[[ RECORDS FOR THIS EXERCISE open ]]

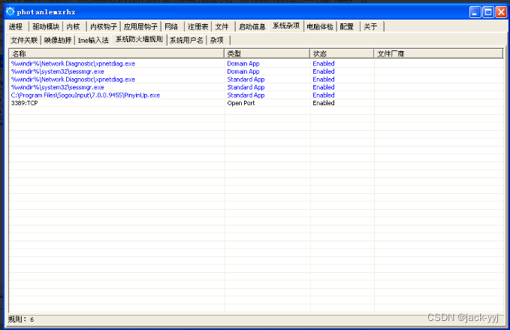Sort rules by the 名称 column header
The height and width of the screenshot is (330, 510).
pyautogui.click(x=116, y=53)
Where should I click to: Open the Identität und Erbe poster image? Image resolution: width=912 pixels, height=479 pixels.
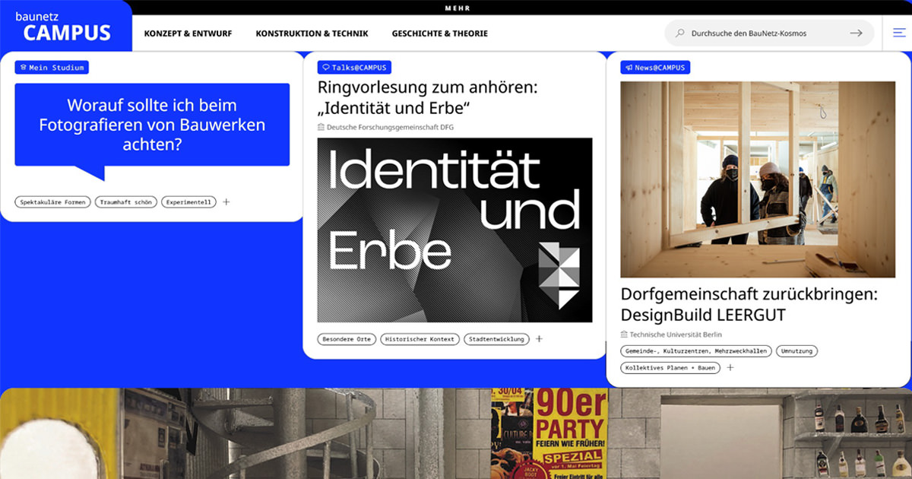[x=454, y=230]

[[ RECORDS FOR THIS EXERCISE closed ]]

EXERCISE BRIEF
Restate word for word the lines beginning with the one that contains "Where should I" and ending with the last line of the listing; pictures stay out.

YOUR RESPONSE
Where should I click to: Open the Identität und Erbe poster image? Image resolution: width=912 pixels, height=479 pixels.
[x=454, y=230]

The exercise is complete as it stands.